When she noticed us, she turned and looked directly at us. It was dark, and from the distance we were separated, it was hard to make out any features, but she was a good sized lady. Tall, square shoulders, and Jackie Brown-esque hair (if you've seen the film). At first she said something along the lines of a warning: "You motherfuckers stay in your own lane."
Sadly, she must have thought that Tom and I could pose some sort of threat to her. I understand this as much as I can. Walking around in the dark by yourself is never fun and I can only guess what it is like for a woman of color.
We were happy, of course, to stay in our own lane, but her tirade continued. She decided that we were gay and started telling us, "Your dogs hate you. You know that, right?" This went on for at least 15 seconds. She also dropped a few n-bombs in our direction and we picked up our pace so we could cross and go down the next street like we usually do without having to meet her at the corner.

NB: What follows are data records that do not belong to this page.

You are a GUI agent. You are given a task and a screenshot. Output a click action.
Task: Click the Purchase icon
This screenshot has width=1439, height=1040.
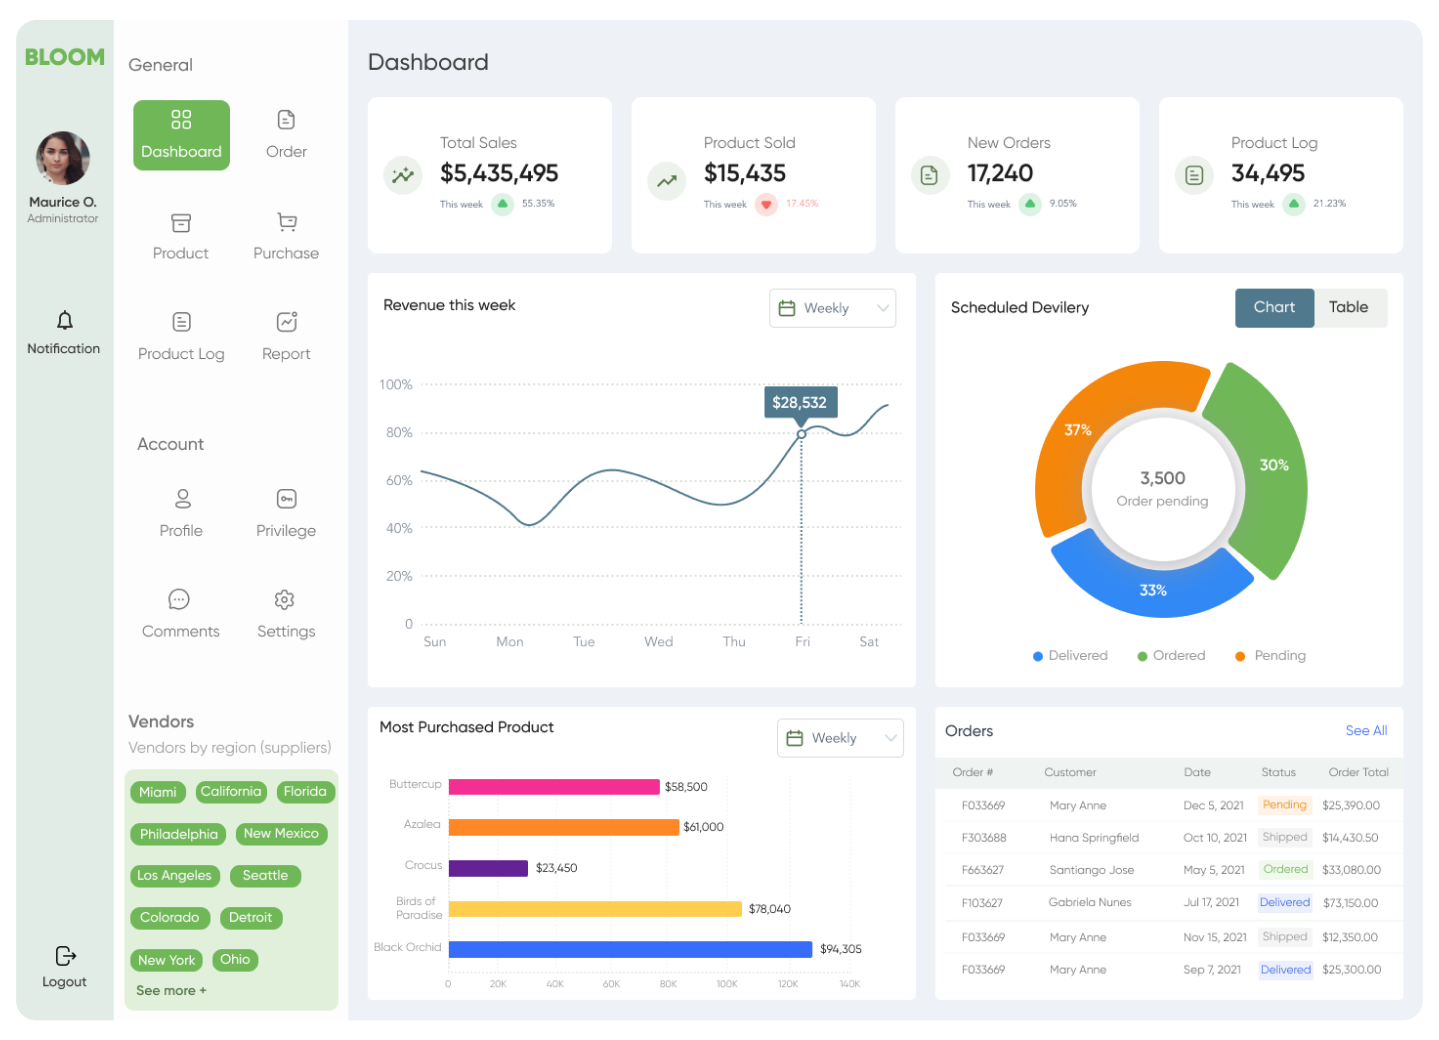[x=285, y=236]
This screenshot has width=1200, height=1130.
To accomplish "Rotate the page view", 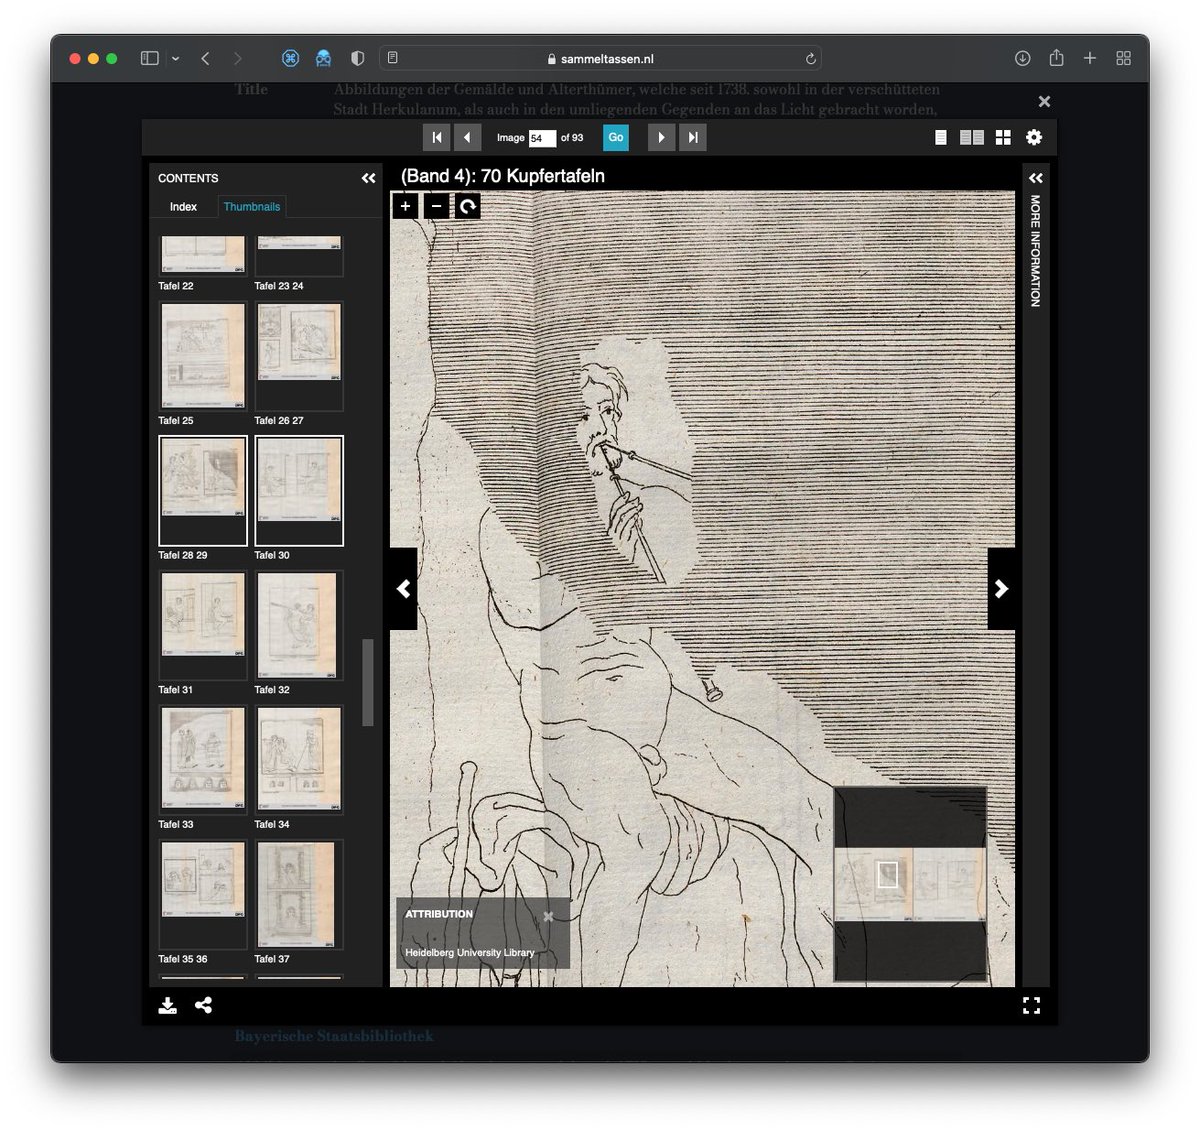I will [x=468, y=206].
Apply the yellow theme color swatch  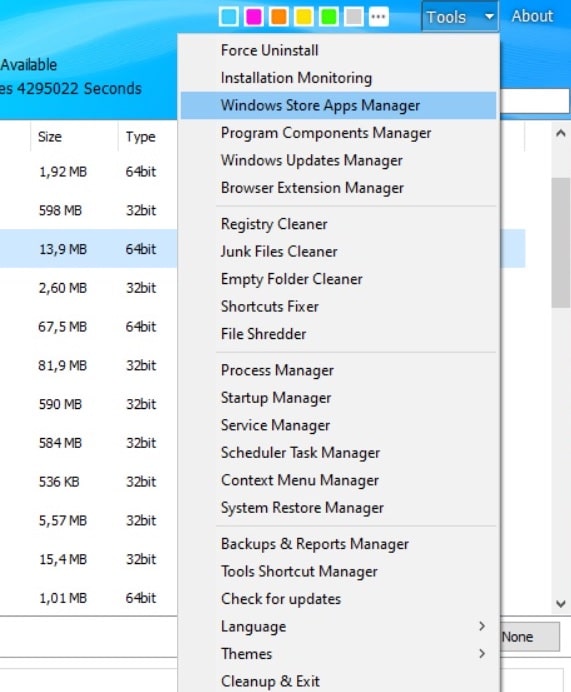point(304,17)
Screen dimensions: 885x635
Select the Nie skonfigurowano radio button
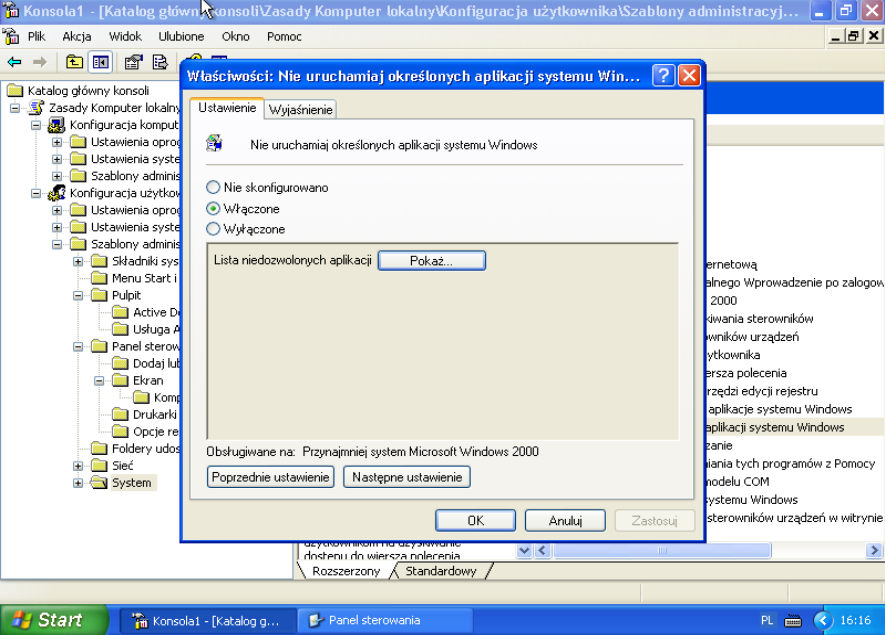213,187
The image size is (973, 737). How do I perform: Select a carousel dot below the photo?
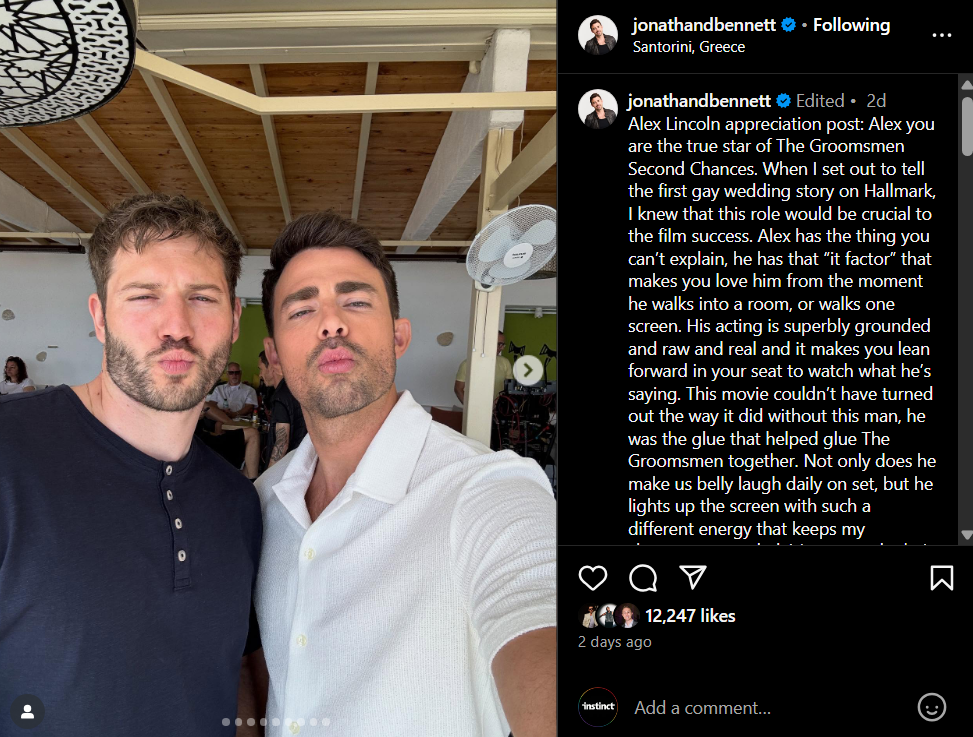click(278, 720)
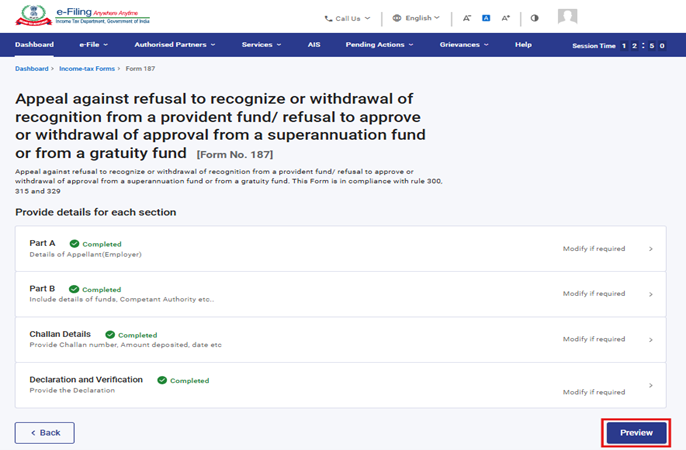Open the English language dropdown
This screenshot has height=450, width=686.
click(x=416, y=18)
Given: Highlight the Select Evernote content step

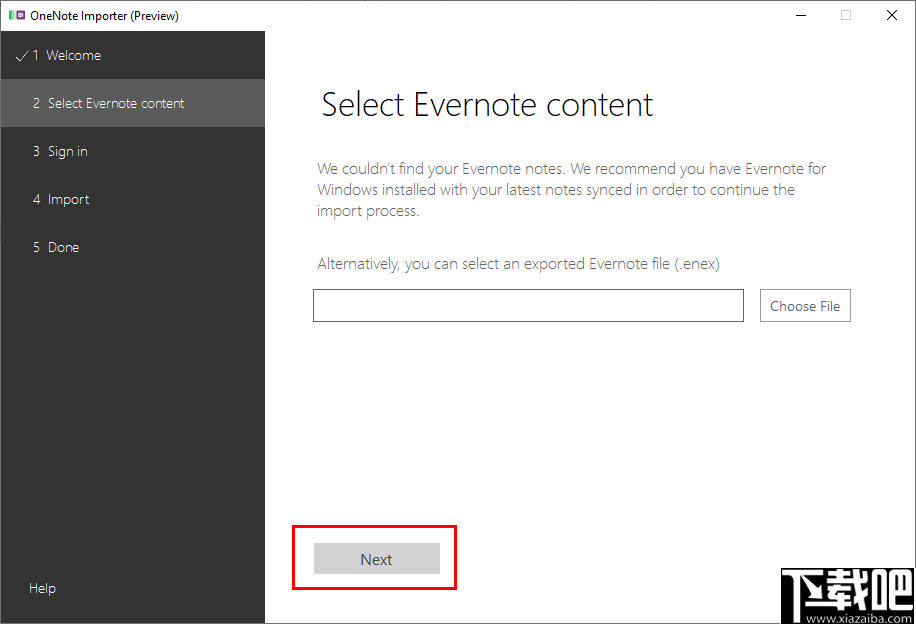Looking at the screenshot, I should [115, 103].
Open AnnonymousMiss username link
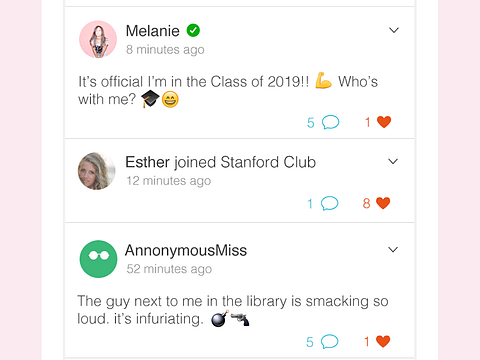The width and height of the screenshot is (480, 360). pos(186,250)
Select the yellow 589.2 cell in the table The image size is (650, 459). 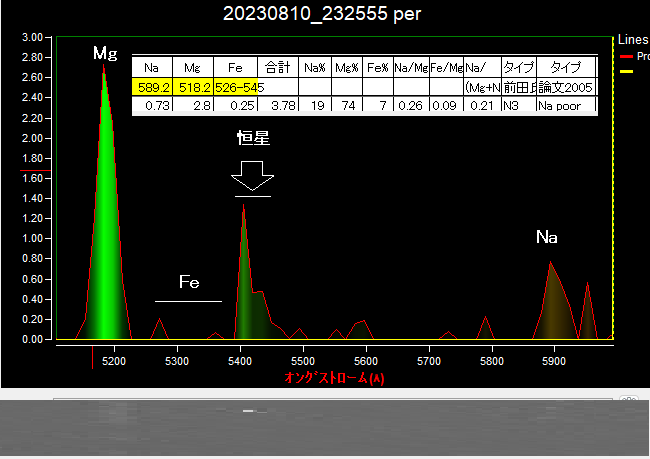pyautogui.click(x=152, y=88)
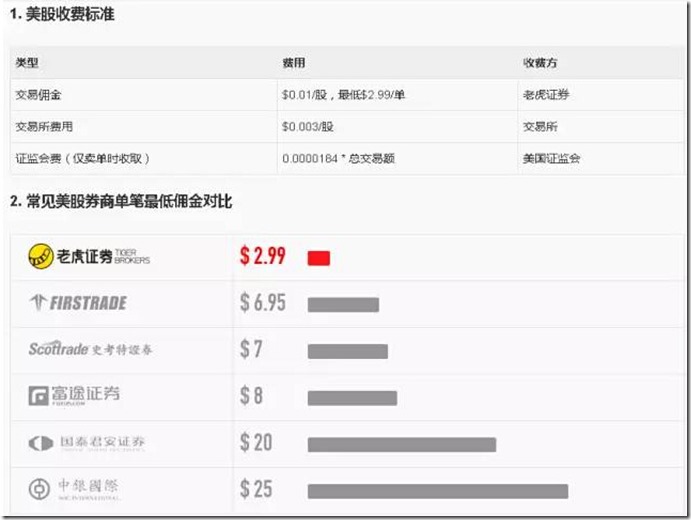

We laughed about it, but I also had that thought, as were walking, "I wonder what happened to her?"
Of course, I know what happened to her. Trauma happened to her. She wasn't mad at Tom and I, but she was definitely angry. I'd be angry, too, if I was walking down the street at 5:15am with no particular place to go. That is an assumption, sure, that she didn't have a place to be, but I'm probably right.
Trauma impacts everyone's life. For the person who was yelling at Tom and I, telling us Bailey and Luna hated us, she has clearly not gotten the support she needs. I'm not surprised by this and neither should you be. The simple fact of the matter is that our society, the one here in Phoenix, Arizona on April 21, 2022, is not interested in truly dealing with trauma or is there the funding to properly help everyone who could use some support.
Dealing with trauma is often like trying to hit a moving target while blindfolded.
Think about that for a second. The trauma of our youth, adulthood, right now, whatever it is and whenever it took place, plays a role in our lives. For the woman who felt the need to yell at us this morning, her trauma was activated already and Tom and I were a couple of easy targets to hurl a vindictive or ten at to help ease her pain. We were her release, for a minute, maybe more, from her fear of dealing with her trauma.
That sounds more harsh than it is intended, but it's true. We are really good at finding ways to avoid dealing with trauma. Drugs, alcohol, sex, gambling, video games, TV, movies, reading, knitting, walking the dog, writing blogs (well, no, not that), cussing out strangers, road rage... you get the idea. Anything that keeps us from thinking about what happened to us or what is going to happen next or what we've done or might do or don't want to do or wish never happened.
As I said goodbye to Tom and Renee (who had joined us during our walk), I started thinking about this woman who yelled at Tom and I this morning. I wish I could just tell her that it's okay and whatever happened wasn't her fault. I also started thinking about how I could easily be here. A few twists and turns here and there, a couple of different decisions and whammo! I'm on the streets, too, looking for someone to yell at or hide from or worse.
Time to get to work. Be kind today. You never know who you might help with a smile, kind word, or just by moving on down the road so they can feel safe.